> [PROBLEMS AND TASKS]
1. In the passage on AI vendor marketing, why is keeping marketing messaging open-ended over the long term a mistake?
2. Carry on the passage on AI vendor marketing from its final sentence.

-------- PROVIDED PASSAGE

The conflicted interests in advancing an outside AI solution for IT and data science teams therein should be obvious. Still, institutional biases also insulate corporate data science teams in favor of a more defensive attitude about budgets.
Our best advice for the problem of eventually turning these stakeholders into allies is first to work around them, then with them to achieve strategic and capability ROI:
For vendors, market messages that can address a known pain point or workflow problems are ideal – not general AI-buzzword themes, and not “here are all our wide range of capabilities” themes. For B2B businesses, in particular, marketing messages risk becoming jargon-driven and ripe for abuse in the name of establishing positioning language.
There is a natural tendency of early startup vendors to keep their messaging as open as possible. We generally refer to the early stages of marketing messaging, where vendors can’t help but keep positioning language open-ended, as the “explore stage.”
While the impulse is understandable, we consistently find that keeping marketing messaging open-ended in the long term is a mistake. If vendors can’t leave the exploration stage, they’ll have much more difficulty finding profitability as a business.
Instead, we find a far superior strategy for vendors in the following steps:
- Pair down incremental decision-making in marketing language to selecting beachheads in specific industries
- Focus their beachhead messaging on industry-specific pain points, particularly in workflows
- Offer positioning language on the capabilities of their solution after
Moreover, the best way vendors can ascend from the explore stage is by deliberately determining what person in an enterprise has the budget and need for the capability the vendor has built. In other words: Who in the organization is kept awake at night worrying about the problem your business is trying to solve?

----------------
-------- EXTRACTED MATERIAL

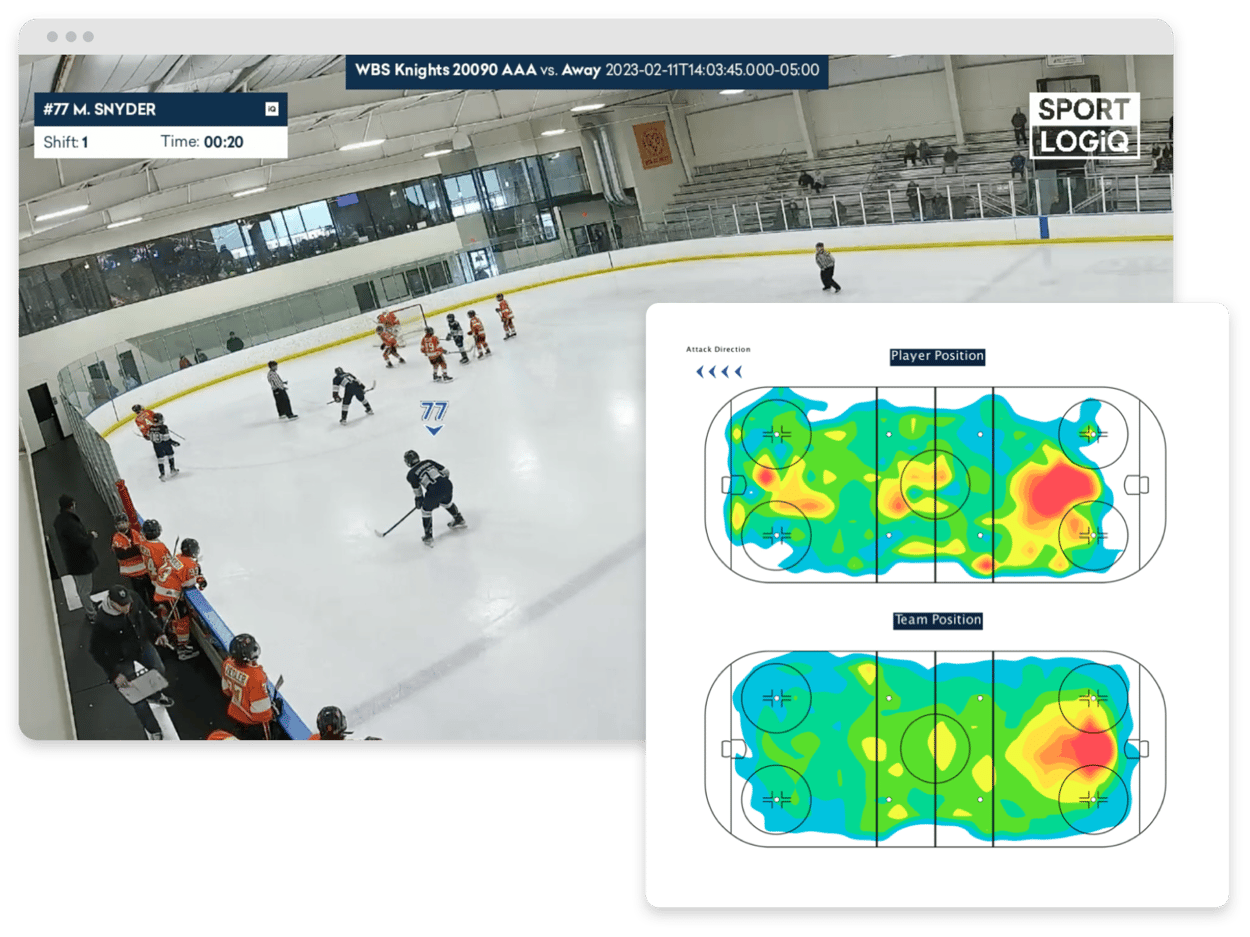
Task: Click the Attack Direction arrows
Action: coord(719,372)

----------------
-------- EXTRACTED MATERIAL

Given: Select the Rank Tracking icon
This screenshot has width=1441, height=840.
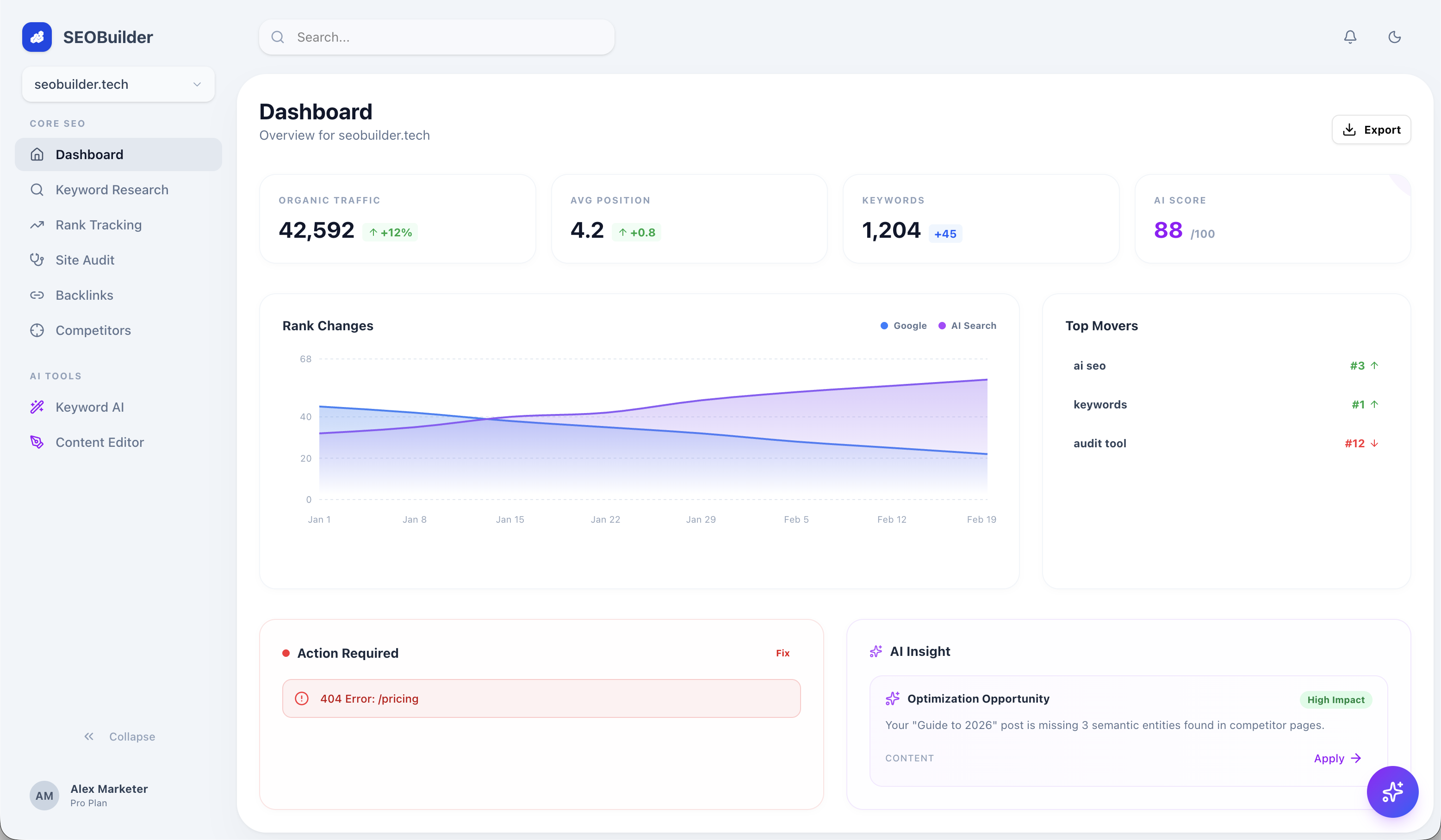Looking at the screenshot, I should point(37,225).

----------------

> [ANSWERS TO THE EXERCISES]
1. Vendors that can't move beyond the open-ended "explore stage" will have much more difficulty becoming profitable as a business.

2.
By effectively targeting these individuals based on market, estimated budget, and their needs, vendors are in a much better messaging position to claim significant market share as they grow and develop “core messaging”:
Focusing on the “Straight Line”
Vendors will also want to develop content that addresses the same point that will motivate clients to buy their products. What they really want is a “straight line” from content to purchase, usually through an opt-in page to a webinar or white paper that leads to a sales call tied directly to the pain point addressed in the content.
What is further meant by a “straight line” content marketing strategy is that:
- No one will go to the landing page if the content does not deal with specific pain points.
- If the content deals with specific pain points, but the landing page does not, anyone who opts into the content is probably not worth considering a viable sales lead.
There has to be a direct connection – the “straight line” – from the prospect’s pain point to the vendor’s message, to the landing page, through the content, and straight to the opt-in sales call to talk about the solution to the prospect’s pain.
Sales and Marketing Best Practices
The best practice that startup AI vendors, particularly, can exercise regarding sales and marketing strategy is selecting industries and beachheads early and sticking to them. If early AI vendors can secure these beachheads and prove they can improve workflows where their potential partners are feeling the pain, then they will successfully secure market share.
The problem can be early stakeholders advising budgetary weariness, caution, and open-ended marketing language to cast the broadest possible net with the market. We have seen in our observation of the startup market that, over and over again, this is a road to nowhere as an early AI vendor marketing strategy.
In so many words, vendors need to prove to their markets that they know their subject matter. They do so by creating a direct line of communication from their sales professionals – speaking about their customers’ problems and pain points over the phone – to the marketing department translating those problems and pain points into the focal points of future messaging.
Vendors can effectively make these connections between sales and marketing departments starting by asking their sales professionals the following questions:
- What was the reason customers bought from us?
- Which narratives (problems, pain points, opportunities) should we market to our target titles (VPs, CFOs, heads of departments, etc.)?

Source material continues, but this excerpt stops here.